I've restarted watching Alex Stepanov's A9 Lectures, "Efficient Programming with Components", and if there's one thing I find essential in what he says is that, despite all the "programming recipes" we find and use, it's important that we think. I've recently been reminded of this need to think, concerning optimization.
We all have our recipes. As far as optimization is concerned, my recipe is:
- Go for readability first. Optimize as needed.
- "Using C++ == you should extract every single ounce of performance available, because otherwise you'd be more productive in any other programming language" is not a dogma. And, as far as productivity goes, it's not even necessarily true.
A simple scenario
Suppose we have a list of
char[]
and we want to find duplicates on said list. In its simplest form, testing two arrays for equality means traversing both, comparing each element until we reach the end of either array, or find a difference.
We can consider several additions to this algorithm, in order to optimise it.
Test for self
We could start by testing for self-comparison. Stepanov has a point when he says this is not an optimization, because most of the time we will not be comparing an element (in our case, a
char[]
) to itself. This brings us to one of those cases where we need to think. Maybe not on equality, since that is trivial; but let's consider assignment.
When defining assignment, should we test for self-assignment? All over the web, the recipes sound a very loud "YES". And yet, most of the time, that test will evaluate to false. The question we should ask ourselves is - if I perform self-assignment, what will happen?
Will I release/duplicate resources? Will I invalidate a class's invariants? Then, self-assignment must be prevented, and the test is required. Not because of optimization, but because a particular class requires it. If not, will it be terribly expensive? In this case, it may actually be an optimization. Will we be self-assigning some floats? How expensive is that? OTOH, how expensive is the test? Is it even worth thinking about, or should we just follow the recipe and put it in there by default?
As with everything concerning optimization, there's no clear-cut answer. Even though I'm inclined to agree with Stepanov on this, I'd probably include the test for self-assignment by default, and consider removing it if, after profiling my code, I could make the case that removing it would benefit performance.
Test for size
Back to our quest for duplicates on a list, we could test for different sizes. Suppose we store each of our elements in a simple structure like this:
struct SimpleArray
{
size_t size;
char* arr;
};
Testing for size means not having to traverse the array, so that's a good thing. Not for the traversing itself, that would be trivial, unless our arrays were longer than the processor's cache lines, but because we'd avoid going to memory again to read
*arr
(arr
itself should be on the processor's cache). That is a good thing.
Except when it isn't.
What if you know your data set is composed of arrays that have fixed length? Again, you may measure and conclude the impact of this test is negligible. Or it may mean the difference between respecting a performance requirement or not. In this particular case, if I had to optimise, I'd skip the structure and work directly on the array, because the size would be irrelevant.

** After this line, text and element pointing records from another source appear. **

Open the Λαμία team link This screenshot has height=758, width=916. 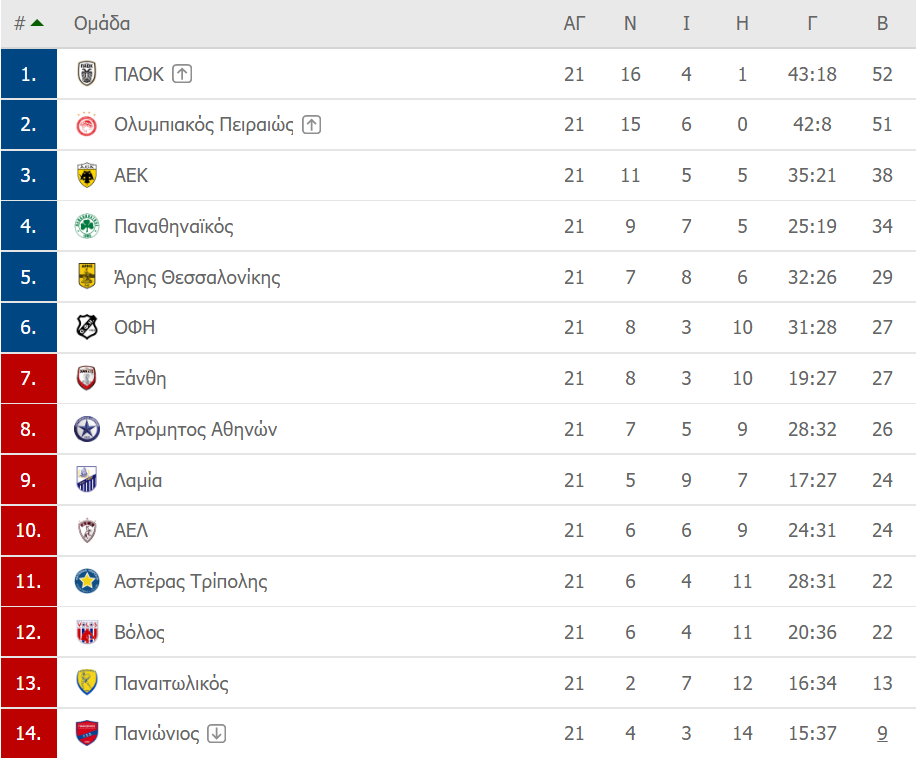point(138,480)
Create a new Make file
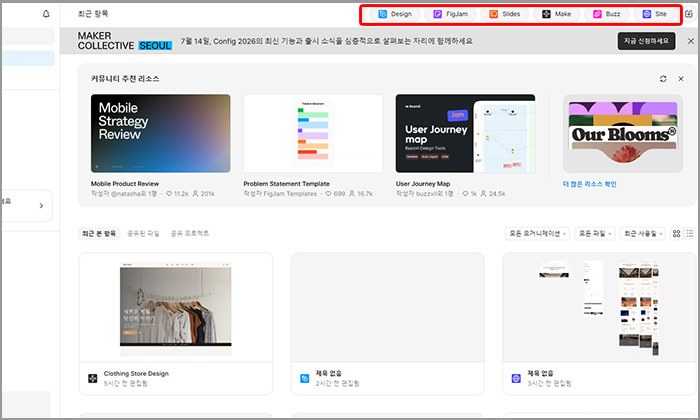Screen dimensions: 700x420 [x=556, y=14]
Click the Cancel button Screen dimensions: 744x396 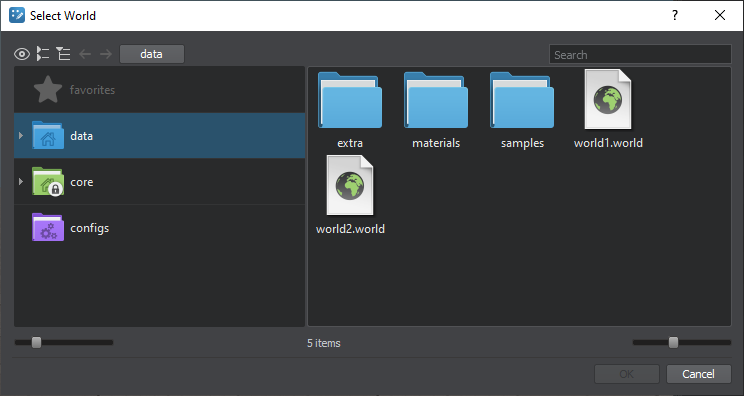coord(698,374)

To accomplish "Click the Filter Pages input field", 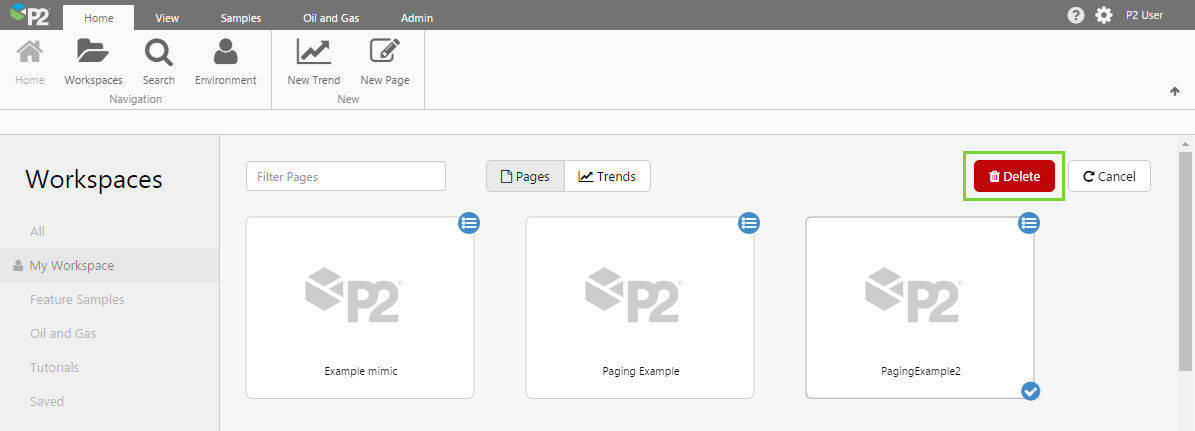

A simple scenario - what we don't know...
We need to think, in order to make decisions. And for that, we need data.
- What is our process doing? If we're invoking services across a network, I doubt either a test for self-comparison or a size test on fixed size arrays will have much of an impact.
- What is the actual weight of these trivial operations? Under our expected workload? Under our worst-case scenario? Under 4x our worst-case scenario? When another process on our machine suddenly goes haywire and gobbles up resources like crazy?
- Is our process critical? Does it have strict performance requirements, with associated penalties?
The big picture
We sometimes have to deal with performance issues, where all the data we have to perform an analysis is "This damn thing is too slow". Based on this treasure trove of data, we have to consider: Our application; the application servers; the web servers; the database servers; the middleware servers; the servers hosting the services we consume (usually, via the middleware servers); and all the myriad of network equipment allowing all these nodes to communicate.
And I don't need more than two hands to count the cases where performance-related issues were caused by application code. And, most of those cases were caused by poor design, rather than by poor implementation - such as an app we received where an operation that failed was placed back into the queue for retrying; but a) instead of applying a delay before retrying, it was placed in the queue for immediate reprocessing; and b) it was placed back into the queue even if the error was not recoverable (e.g., a telephone number with 5 digits). As you might imagine, much fun (and quasi-DOS attacks) ensued.
So, let's get back to our title...
What is performance?
When we think of performance, we envision CPU cycles and cache hits/misses; or that we're processing X lines per second from this file, and we need to process 4X; or sending data via the network, and can we really afford to use SOAP, or should we choose a light-weight protocol (or even roll our own).
Suppose we have Platform A, which invokes a service on Platform B, via a Middleware Server. The service on PlatB sends back something which we then use to call another service on PlatB, which gives us the actual result.
The straightforward implementation looks like this:
PlatA (invoke) -> MWare (invoke) -> PlatB -> (return) -> MWare (return) -> Plat A
PlatA (invoke) -> MWare (invoke) -> PlatB -> (return) -> MWare (return) -> Plat A
PlatA (invoke) -> MWare (invoke) -> PlatB -> (return) -> MWare (return) -> Plat A
On invocation #1, PlatA gets the something required to get the result, and on invocation #2 gets the actual result.
Now, looking at this, we have the obvious optimization:
PlatA (invoke) -> MWare (invoke) -> PlatB -> (return) -> MWare
MWare (invoke) -> PlatB -> (return) -> MWare (return) -> Plat A
MWare (invoke) -> PlatB -> (return) -> MWare (return) -> Plat A
In fact, not only have we just saved a few seconds from the whole process, but we also abstracted PlatA from PlatB's two-call design. Brilliant, right?
Well...
Let's suppose we're responsible for PlatA and we receive a complaint from a costumer, saying his data is all wrong and he won't pay his invoice until we sort it out. Our analysis concludes we're getting wrong data from PlatB. We contact their support team, but in order to perform their analysis they require the something they sent us for that particular invocation. So, now we have to contact the MWare support team, ask for that piece of data, and then send it to PlatB's team. And, during all this time, the costumer's waiting; and our invoice is not getting paid.
"Hold on!" you say "That's not related to process performance, that's an operational problem". Yes, it is. And that's irrelevant, unless you're developing in some sort of hermit's vacuum with no contact with the organization for which you develop. Is that the case? I didn't think so.
Yes, the fact that we may have to wait 1-2 hours before we even begin to actually analyse the cause of the costumer's complaint is an operational problem. But that doesn't make it - and its consequences - any less real. And the potential of this operational problem has been fulfilled by our optimization.
Let's look at the gains and losses of this optimization:
- We've cut a few seconds off each invocation. Let's be optimistic and assume few == 10.
- We've added 1-2 hours to the response time, in case of costumer's complaints.
If we look at the "recipe" that says "don't optimize for the uncommon case", everything looks fine. However, different cases have different weights, and if there's one particular case where you want to be as fast as you can is when you've got an unsatisfied customer waiting for an answer (and saying he won't pay you until he gets one).
So much for recipes...
So, all things considered, what is performance? I don't have a clear-cut answer to this question, but I believe it goes beyond "how many requests per second can we handle".